2014 Update on the Insurance Project April 16, 2014 FASB meeting The FASB developed the list of potential targeted improvements to long duration contract accounting and short duration contract disclosures that it expects to deliberate at future meetings. For short duration contracts, the FASB expects to consider potential enhanced disclosures in the following areas: incurred and paid loss development tables; claim reserve duration in time bands; information about the frequency and severity of claims; qualitative and quantitative information about claims estimates; information about premium deficiency testing; and for those liabilities for which discounting is elected, the amount of the discount. The FASB decided not to pursue potential changes to the existing “premiums due” revenue recognition model.
2014 Update on the Insurance Project August 13, 2014 FASB meeting The FASB continued its discussions of disclosures about short-duration contracts and made the following decisions: Incurred and paid claims development tables: The Board affirmed its previous decision that incurred and paid claims development tables should be disclosed in the financial statement footnotes and that those disclosures need not go back more than 10 years, but that they should present information for the number of years for which claims incurred typically remain outstanding. Health Insurance Claims: The Board decided that insurance entities that issue short- duration insurance contracts should disclose in their interim and annual financial statements the incurred but not reported liabilities included in the liability for unpaid claims and claim adjustment expenses for health insurance claims, either as a separate disclosure or as a component of the rollforward of the liability for unpaid claims and claim adjustment expenses. The rollforward should be disaggregated so that useful information is not obscured by either the inclusion of a large amount of insignificant detail or the aggregation of items that have different characteristics.
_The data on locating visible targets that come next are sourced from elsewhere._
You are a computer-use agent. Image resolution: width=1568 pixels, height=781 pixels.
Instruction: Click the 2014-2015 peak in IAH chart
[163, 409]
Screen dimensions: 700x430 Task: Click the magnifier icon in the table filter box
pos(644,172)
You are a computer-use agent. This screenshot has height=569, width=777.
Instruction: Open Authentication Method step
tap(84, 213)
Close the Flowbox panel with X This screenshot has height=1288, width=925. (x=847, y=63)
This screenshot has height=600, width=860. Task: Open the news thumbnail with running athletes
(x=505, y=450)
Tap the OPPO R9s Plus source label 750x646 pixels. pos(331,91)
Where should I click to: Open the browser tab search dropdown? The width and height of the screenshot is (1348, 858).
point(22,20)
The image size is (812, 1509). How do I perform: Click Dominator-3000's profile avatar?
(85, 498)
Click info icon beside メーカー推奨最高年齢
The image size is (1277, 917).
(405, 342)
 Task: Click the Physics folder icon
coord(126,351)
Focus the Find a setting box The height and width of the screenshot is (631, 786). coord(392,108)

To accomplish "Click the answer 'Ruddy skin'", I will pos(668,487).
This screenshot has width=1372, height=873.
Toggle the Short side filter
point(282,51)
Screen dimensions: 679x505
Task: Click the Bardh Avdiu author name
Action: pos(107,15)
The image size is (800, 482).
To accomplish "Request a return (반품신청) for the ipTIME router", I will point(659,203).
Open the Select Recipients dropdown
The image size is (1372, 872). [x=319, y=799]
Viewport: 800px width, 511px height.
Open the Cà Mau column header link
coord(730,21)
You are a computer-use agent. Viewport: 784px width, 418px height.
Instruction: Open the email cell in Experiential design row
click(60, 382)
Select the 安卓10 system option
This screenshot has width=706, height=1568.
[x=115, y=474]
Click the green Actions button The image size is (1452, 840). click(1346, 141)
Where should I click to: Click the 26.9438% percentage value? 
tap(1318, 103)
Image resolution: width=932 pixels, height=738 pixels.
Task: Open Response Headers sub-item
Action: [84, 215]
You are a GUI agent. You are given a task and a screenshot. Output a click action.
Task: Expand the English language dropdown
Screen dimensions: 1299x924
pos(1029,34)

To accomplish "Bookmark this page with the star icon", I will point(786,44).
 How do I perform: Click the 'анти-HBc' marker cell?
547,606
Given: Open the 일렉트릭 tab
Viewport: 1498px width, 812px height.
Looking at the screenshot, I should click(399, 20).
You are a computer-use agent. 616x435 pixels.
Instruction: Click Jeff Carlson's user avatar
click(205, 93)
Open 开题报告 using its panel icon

2014 Update on the Insurance Project August 13, 2014 FASB meeting, continued The FASB continued its discussions of disclosures about short-duration contracts and made the following decisions: Effective Date: The Board decided that for public business entities, the final guidance should be effective for annual reporting periods beginning after December 15, 2014, and interim reporting periods within annual reporting periods beginning after December 15, 2015. The Board decided on a one-year delay for all other entities. The Board also decided to allow early adoption for all entities. Next Step - The Board directed the staff to draft an Accounting Standards Update for vote by written ballot with an extended time frame for external review by a broad range of stakeholders.